A gifted outside director on a family board is a rare person indeed. He or she needs all the skills and insights of successful directors of public or non-family companies, plus a heart that resonates positively with the owning family. Nose, fingers …and heart.
Family members need to like their outside directors, to trust them, to feel comfortable with them, to socialize with them, to talk with them privately about company concerns even if the director considers the inquiry inappropriate or out of bounds. Outside directors should be family business diplomats
extraordinaire.
Like it or not, know it or not, outside directors often play an emotional role in the business family system. They may become surrogate members of the family, ingredients in its emotional stew. Feeling like “part of the family” may signal the family’s trust and confidence in an outside director. (The family’s lawyers, accountants and financial advisers may likewise become “part of the family.” If so, this discussion applies equally to other close family advisers.)
But there are psychological hazards, such as transference and countertransference.
Transference is a psychological term for someone’s misplaced feelings towards a helper. It can occur in any relationship in which one person is viewed as an authority figure, upon whom the other becomes emotionally dependent. Transference can have a positive or negative impact.
An outside director can be made an emotional stand-in for an important person in a family member’s life – typically a founder, spouse or parent. Transference is the tendency to relive an emotional relationship from the past, and to (emotionally) cast the helper in an inappropriate role. This can create an unhealthy emotional dependency on the director. The family member may come to rely too heavily on the director’s advice instead of making independent informed choices.
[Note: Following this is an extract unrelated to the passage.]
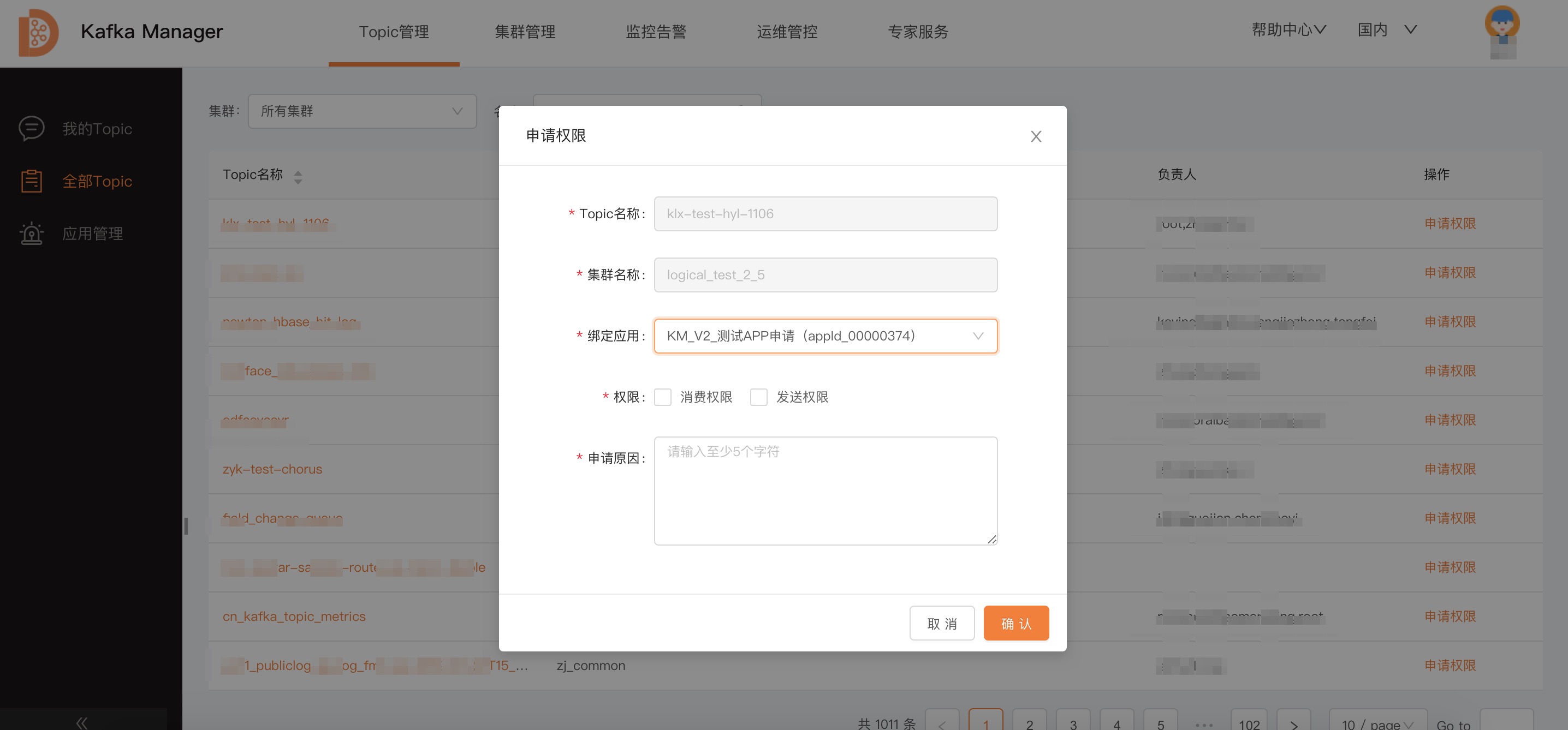
Task: Click the Kafka Manager logo icon
Action: point(38,33)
Countertransference is a psychological term for some of the helper’s strong feelings directed toward family members. These feelings are linked to the helper’s other relationships (often past), or the helper’s needs and feelings that are not specifically related to family members, or both of the above. As a result, the family may experience an outside director as being overly helpful.
Countertransference is threatening to a director’s relationship with family members because it conflicts with the director’s expected role as an “objective” businessperson. Here are some signs that a director may be experiencing countertransference toward one or more family members:
- Feelings of discomfort during or after sessions with family members.
- Carelessness or discourtesy toward the family members – inconveniencing them, being late to appointments, permitting avoidable interruptions.
- Strong affectionate feelings for family members.
- Inclinations to boast about the importance of one’s role as director.
- Avoidance of family members and neglect of their interests.
- Gossip with others about family members.
- A tendency to hammer away at minutiae in one’s role as director.
- Boredom or drowsiness when involved with the family – almost inevitably an indicator of extreme anxiety produced in the outside director.
Beyond awareness
Transference and countertransference both originate in our unconscious, beneath our level of awareness. The unconscious is familiar territory for psychotherapists. They are trained and conditioned to recognize and manage transference and countertransference. For other helpers, this is strange territory indeed …repulsive to some, even scary. Nevertheless, all who undertake to help families, and especially their outside directors, must be aware of the psychological dynamics simmering beneath the boardroom table, unmentioned in the minutes of the meeting.
Noses in, fingers out … of course. But don’t overlook the heart …and its mysterious companion, the unconscious.
This article will be published in the 2008 edition of Family Business Magazine’s governance handbook.